━━━━━ AVAILABLE RECORDS

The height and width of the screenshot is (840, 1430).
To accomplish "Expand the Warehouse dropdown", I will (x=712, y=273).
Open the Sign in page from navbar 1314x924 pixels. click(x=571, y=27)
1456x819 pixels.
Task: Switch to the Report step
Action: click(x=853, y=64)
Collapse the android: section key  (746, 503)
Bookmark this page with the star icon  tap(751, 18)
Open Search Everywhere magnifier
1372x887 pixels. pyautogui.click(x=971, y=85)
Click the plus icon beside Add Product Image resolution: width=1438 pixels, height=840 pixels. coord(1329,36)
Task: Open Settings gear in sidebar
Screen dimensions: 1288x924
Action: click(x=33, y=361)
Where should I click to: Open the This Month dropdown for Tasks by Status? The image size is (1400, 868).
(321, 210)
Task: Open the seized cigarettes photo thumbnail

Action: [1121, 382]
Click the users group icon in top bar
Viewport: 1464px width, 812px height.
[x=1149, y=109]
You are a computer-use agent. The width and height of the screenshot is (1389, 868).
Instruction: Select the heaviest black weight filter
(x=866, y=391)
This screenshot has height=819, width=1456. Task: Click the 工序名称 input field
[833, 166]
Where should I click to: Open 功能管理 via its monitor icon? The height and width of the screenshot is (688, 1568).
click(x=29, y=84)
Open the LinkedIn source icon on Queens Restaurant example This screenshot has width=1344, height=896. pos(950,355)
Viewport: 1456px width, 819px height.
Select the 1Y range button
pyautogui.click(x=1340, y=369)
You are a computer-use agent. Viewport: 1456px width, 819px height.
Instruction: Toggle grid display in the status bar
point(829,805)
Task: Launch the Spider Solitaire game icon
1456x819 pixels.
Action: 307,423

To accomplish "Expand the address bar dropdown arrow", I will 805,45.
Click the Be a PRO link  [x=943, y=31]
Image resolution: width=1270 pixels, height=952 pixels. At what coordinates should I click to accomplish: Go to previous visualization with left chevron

━━━━━━━━━━

YOUR INSTRUCTIONS
Exactly and only the lines from the line containing "Instruction: Select the" through the last line of the entries should be copied, both ends included.

SOLUTION
Instruction: Select the heaviest black weight filter
(x=866, y=391)
This screenshot has height=819, width=1456. Task: Click the 工序名称 input field
[833, 166]
Where should I click to: Open 功能管理 via its monitor icon? The height and width of the screenshot is (688, 1568).
click(x=29, y=84)
Open the LinkedIn source icon on Queens Restaurant example This screenshot has width=1344, height=896. pos(950,355)
Viewport: 1456px width, 819px height.
Select the 1Y range button
pyautogui.click(x=1340, y=369)
You are a computer-use agent. Viewport: 1456px width, 819px height.
Instruction: Toggle grid display in the status bar
point(829,805)
Task: Launch the Spider Solitaire game icon
1456x819 pixels.
Action: 307,423

To accomplish "Expand the address bar dropdown arrow", I will 805,45.
Click the Be a PRO link  [x=943, y=31]
Image resolution: width=1270 pixels, height=952 pixels. At what coordinates should I click to accomplish: Go to previous visualization with left chevron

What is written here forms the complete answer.